Mannerism is a term subject to many, radically different and varying interpretations, but it’s general and first wide spread use was to describe the sort of art that took rise in Italy and succeeded that of the Renaissance but preceded the Baroque. Mannerism, while not the “polar opposite” to Counter-Reformation art, Mannerism would gain criticism from some of those that looked upon it’s bizarre and narrowly compressed or constricting exploration of spatial and compositional relationships, unusual and harsh juxtapositions of extremely intense and outlandish color. It’s unrealistic elongated, often dramaticized portrayal of the figure, was utilized in a way that created an emphasis on abnormalities of scale and compromised realism for the composition and statement of pieces. (ex. Elegantly over stretched and extended limbs of different lengths and heads disproportionately small compared to the elongated,serpentine figures) this emphasis was often done in the interest of portraying a point or idea through the piece better.
Parmagianno’s work, Madonna with a Long Neck appears to intend to appeal specifically to a wealthy audience, while a piece such as Madonna and Child with St. Martina and St. Agnes by El Greco was intended for a religious audience of a christian faith. Because Mannerism was a style and exploration of work not focused solely on a religious subject matter, it could appeal to a broader audience than Counter-Reformation Art. Counter-Reformation art was directed at those that may have been diverging from the catholic fate and an effort to reaffirm the faith. It was given rise in response to the Protestant Movement and the loosening grip of the Catholic Church due to inner corruption from the top.
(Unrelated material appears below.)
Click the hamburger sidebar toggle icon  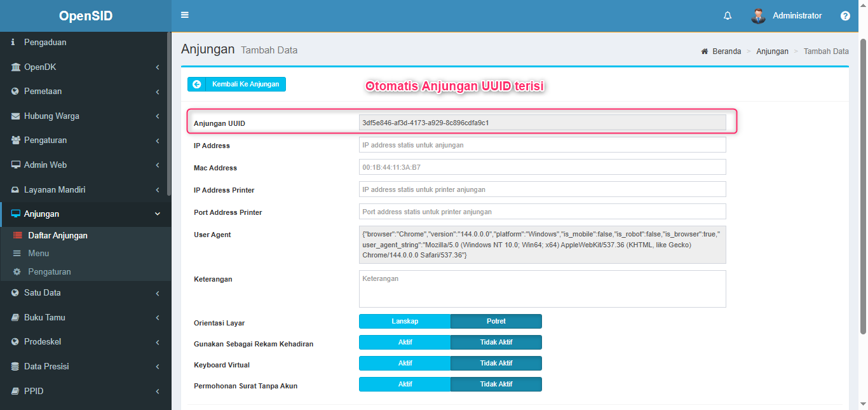point(185,15)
In the venture of correcting and righting abuses and other wrongs that would paint the church as hypocritical and predatory, clarifying it’s intent and teachings and overall, clearing it’s tarnished reputation. Counter-Reformation art was intended to be a visual aide to this goal and invoke fervor and regain the lost trust. Catholic-Reformation art had strong guidelines that defined it, but loose style. Artists were expected to focus on very distinctive aspects of the Catholic Faith to distinguish from the divergent Protestant sects. Topics such as The Annunciation of the Virgin, The Transfiguration of Christ, Christ’s Suffering on the Cross, and the Immaculate Conception were common topics used to illustrate the Catholic faith and define Catholic-Reformation art. The style of the art, while commonly renaissance and mannerist inspired, varied because it was defined more so by topics and Catholic social standard than a solely creative venture such as Mannerism.